▸ ARTIKEL

┄┄┄┄┄┄┄┄┄┄┄┄┄┄┄┄┄┄┄┄

Vietnam als Ausrichter und Beispiel für den Gipfel Trump-Kim

Vergleiche hinken allerdings

von Gerhard Feldbauer, 1. März 2019


Mit der Ausrichtung des zweiten (inzwischen gescheiterten) Gipfeltreffens der Präsidenten der USA und der Demokratischen Volksrepublik Korea (DVRK), Donald Trump und Kim Jong Un, rücke Vietnam mit seinen Anstrengungen, zur Sicherung des Friedens beizutragen, erneut in den Blickpunkt der internationalen Öffentlichkeit, schrieb Vietnam News Agency (VNA). In Erinnerung daran, dass Vietnam im November 2017 in Da Nang das Gipfeltreffen der Asiatisch-Pazifischen Wirtschaftsgemeinschaft (APEC) erfolgreich ausgerichtet hatte, meinte die staatliche Nachrichtenagentur, der Gipfel gebe erneut die Gelegenheit, diese Fähigkeiten unter Beweis zu stellen. VNA hebt hervor, dass das hochrangige Treffen mit dem 20. Jahrestag der Würdigung Hanois durch die UNESCO 1999 als "Stadt des Friedens" zusammenfällt.

Die Sozialistische Republik Vietnam (SRV) profitierte von der Ausrichtung des Gipfels auf vielfältige Weise. Für Hotels, Restaurants und Geschäftsleute klingelten die Kassen. Das Fünf-Sterne-Hotel "Metropole", das frühere Thong Nhat (Wiedervereinigung) mit seinen 364 Zimmern, mehreren Suiten, Restaurants und Bars, einem Pool und mit Preisen pro Nacht ab 250 Euro, war seit Wochen ausgebucht. Findige Textil-Händler produzierten gemixte Fahnen mit den US-Strips und dem roten Stern Nordkoreas und Shirts mit den Konterfeis von Trump und Kim, die reißenden Absatz fanden. Von den über Tausend ausländischen Journalisten, die aus Hanoi berichteten, erwartete man einen Auftrieb für die Tourismusbranche.

┄┄┄┄┄┄┄┄┄┄┄┄┄┄┄┄┄┄┄┄

▸ ANGEZEIGTE DATEN
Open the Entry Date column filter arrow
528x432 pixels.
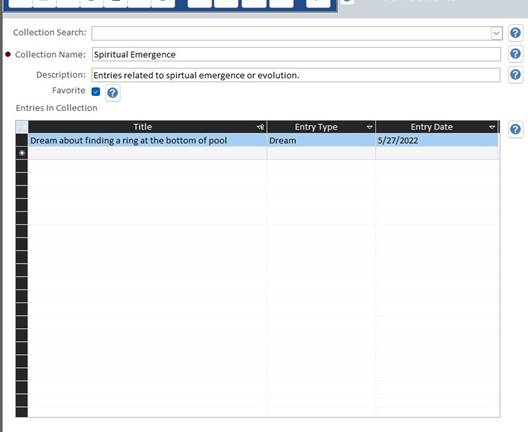click(x=492, y=127)
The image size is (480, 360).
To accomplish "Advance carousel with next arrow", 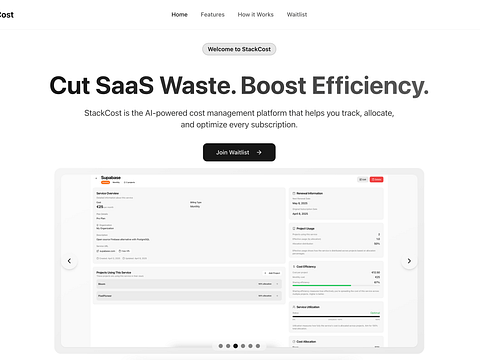I will pos(409,261).
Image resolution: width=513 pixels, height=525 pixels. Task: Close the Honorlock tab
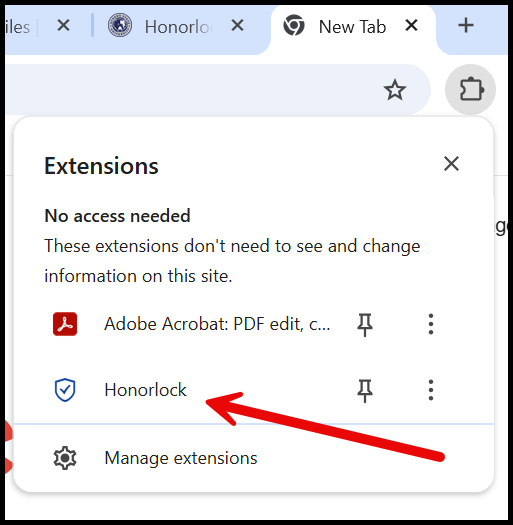coord(237,25)
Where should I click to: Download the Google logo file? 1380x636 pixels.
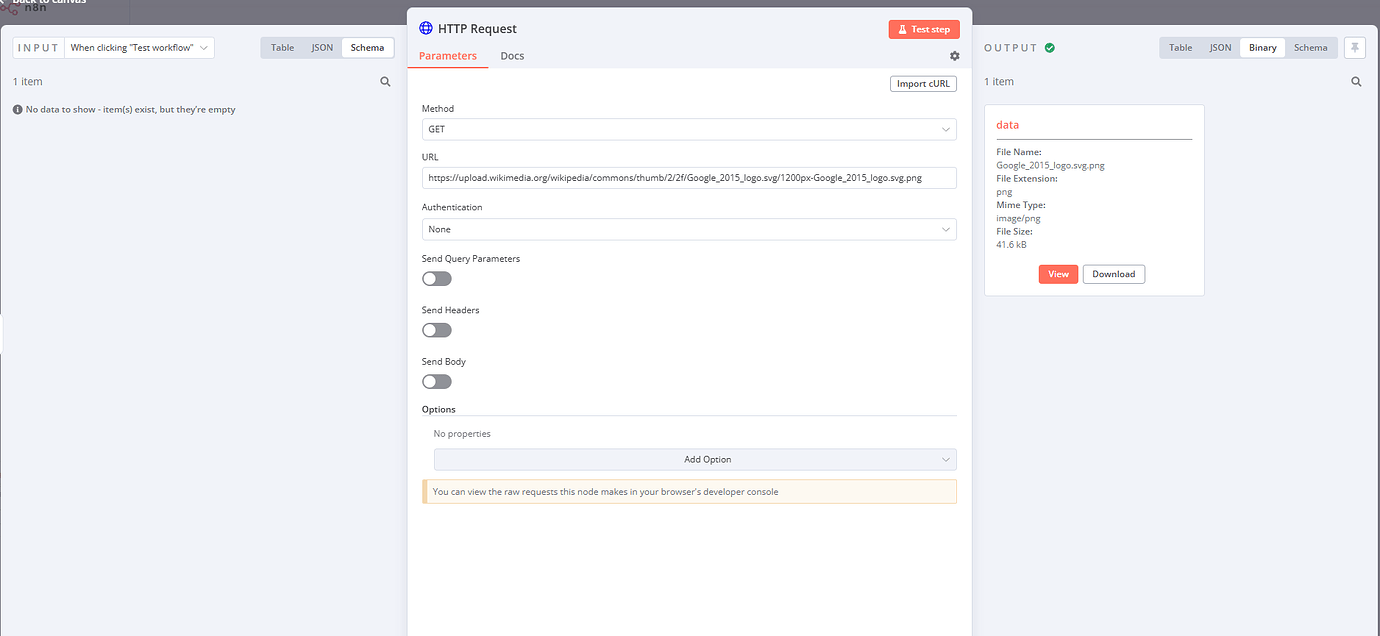click(1113, 273)
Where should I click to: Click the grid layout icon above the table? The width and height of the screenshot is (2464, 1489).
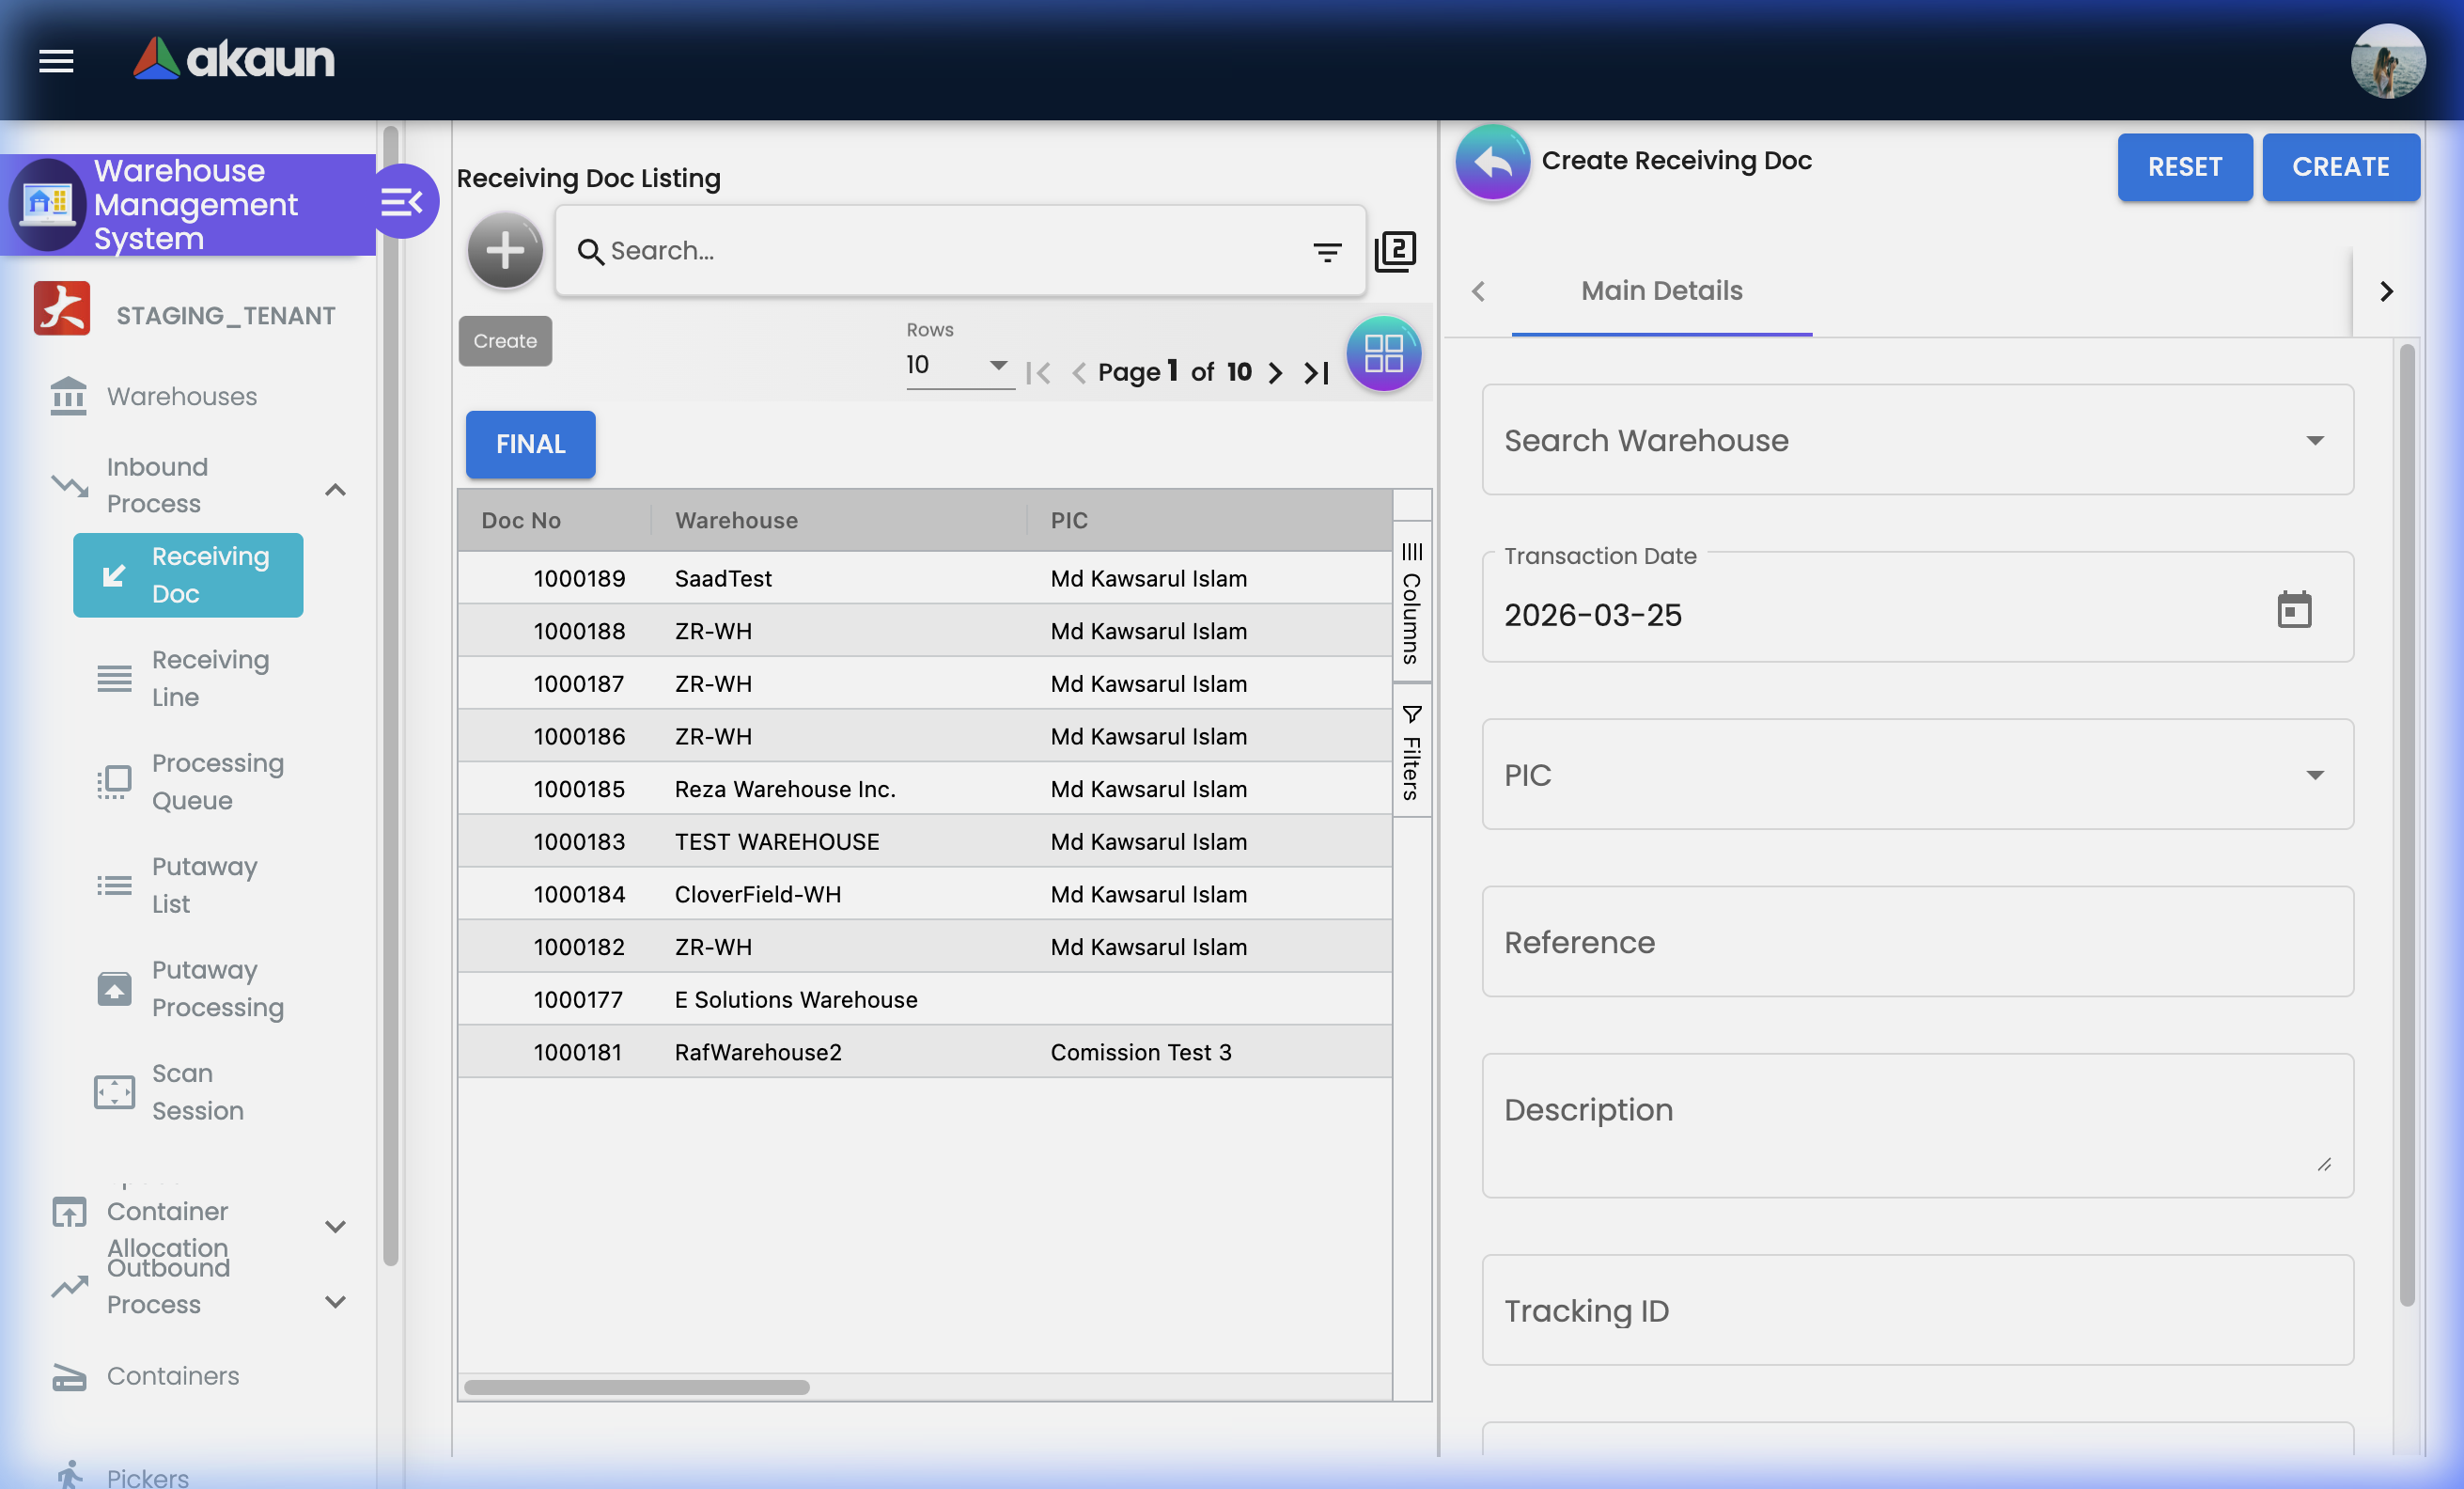1384,353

┄┄┄┄┄┄┄┄┄┄┄┄┄┄┄┄┄┄┄┄

▸ ZU LÖSENDE AUFGABEN
1. Schreiben Sie aus dem Artikel über Vietnam als Gastgeber des Trump-Kim-Gipfels alles von „Die Sozialistische Republik“ bis hinunter zu „für die Tourismusbranche.“ ab.
2. Setzen Sie den Artikel über Vietnam als Gastgeber des Trump-Kim-Gipfels nach seinem letzten Satz fort.
Die Datensätze werden hierfür nicht benötigt.

▸ GEORDNETE ERGEBNISSE
1.
Die Sozialistische Republik Vietnam (SRV) profitierte von der Ausrichtung des Gipfels auf vielfältige Weise. Für Hotels, Restaurants und Geschäftsleute klingelten die Kassen. Das Fünf-Sterne-Hotel "Metropole", das frühere Thong Nhat (Wiedervereinigung) mit seinen 364 Zimmern, mehreren Suiten, Restaurants und Bars, einem Pool und mit Preisen pro Nacht ab 250 Euro, war seit Wochen ausgebucht. Findige Textil-Händler produzierten gemixte Fahnen mit den US-Strips und dem roten Stern Nordkoreas und Shirts mit den Konterfeis von Trump und Kim, die reißenden Absatz fanden. Von den über Tausend ausländischen Journalisten, die aus Hanoi berichteten, erwartete man einen Auftrieb für die Tourismusbranche.

2.
Um größere Beträge ging es beim Treffen des US-Präsidenten mit seinem vietnamesischen Amtskollegen Nguyen Phu Trong, der gleichzeitig Generalsekretär der KP Vietnams ist. Nachdem Trump Vietnam für die Ausrichtung des Gipfels gedankt hatte, wurden, wie VNA berichtete, in ihrem Beisein mehrere Handelsverträge unterzeichnet, darunter über den Kauf von 100 Flugzeugen des Typs Boing 737 MAX. US-Medien vermeldeten, dass die neue vietnamesische Fluglinie Bamboo Airways zehn Flugzeuge vom Typ Boeing 787-9 Dreamliner kauft. Die Verträge werden auf ein Gesamtvolumen von mehr als 21 Milliarden US-Dollar beziffert. Bereits 2016 hatte Vietnam bei einem Besuch Barack Obamas in Hanoi 100 Maschinen dieses Typs gekauft. Zur Beratung der weiteren Kooperation traf Trump auch mit Ministerpräsident Nguyen Xuan Phuc zusammen.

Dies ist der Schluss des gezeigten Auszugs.